▸ **PROBLEM TO WORK ON**
Every line holding the string "agent" should be copied from the listing.

▸ **RECORDS PROVIDED**
------------------------------
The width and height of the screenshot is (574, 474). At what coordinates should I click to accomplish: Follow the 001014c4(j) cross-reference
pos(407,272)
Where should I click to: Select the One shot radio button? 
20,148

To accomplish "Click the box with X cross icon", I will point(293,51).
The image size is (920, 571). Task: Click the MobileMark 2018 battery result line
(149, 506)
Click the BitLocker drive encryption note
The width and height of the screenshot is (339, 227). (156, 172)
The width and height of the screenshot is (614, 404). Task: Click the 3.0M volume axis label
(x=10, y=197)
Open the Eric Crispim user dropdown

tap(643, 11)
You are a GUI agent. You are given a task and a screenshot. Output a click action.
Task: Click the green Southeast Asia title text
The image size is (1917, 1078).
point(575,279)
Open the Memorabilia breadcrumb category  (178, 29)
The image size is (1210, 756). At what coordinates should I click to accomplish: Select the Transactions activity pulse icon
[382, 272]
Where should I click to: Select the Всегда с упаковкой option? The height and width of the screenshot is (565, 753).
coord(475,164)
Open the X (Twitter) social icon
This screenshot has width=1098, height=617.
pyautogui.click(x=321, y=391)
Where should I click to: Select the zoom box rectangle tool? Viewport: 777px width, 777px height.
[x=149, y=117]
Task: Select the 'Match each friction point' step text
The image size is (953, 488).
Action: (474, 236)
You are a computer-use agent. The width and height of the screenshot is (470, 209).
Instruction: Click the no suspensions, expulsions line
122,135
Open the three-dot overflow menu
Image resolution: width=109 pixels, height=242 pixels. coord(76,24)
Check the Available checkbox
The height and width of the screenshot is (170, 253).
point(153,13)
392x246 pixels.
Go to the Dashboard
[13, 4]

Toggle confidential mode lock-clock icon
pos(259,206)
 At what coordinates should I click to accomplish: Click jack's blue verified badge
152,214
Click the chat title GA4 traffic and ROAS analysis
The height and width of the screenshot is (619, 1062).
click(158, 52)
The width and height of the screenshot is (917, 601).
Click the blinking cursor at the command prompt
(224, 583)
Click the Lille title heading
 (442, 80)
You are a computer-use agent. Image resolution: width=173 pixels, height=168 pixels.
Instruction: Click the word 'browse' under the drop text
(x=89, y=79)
------------------------------
▸ **ANSWER BELOW**
You are a GUI agent. You are given a task and a screenshot. Output a click action.
You are a computer-use agent. The width and height of the screenshot is (470, 209).
You are a computer-use agent. Image resolution: width=173 pixels, height=168 pixels.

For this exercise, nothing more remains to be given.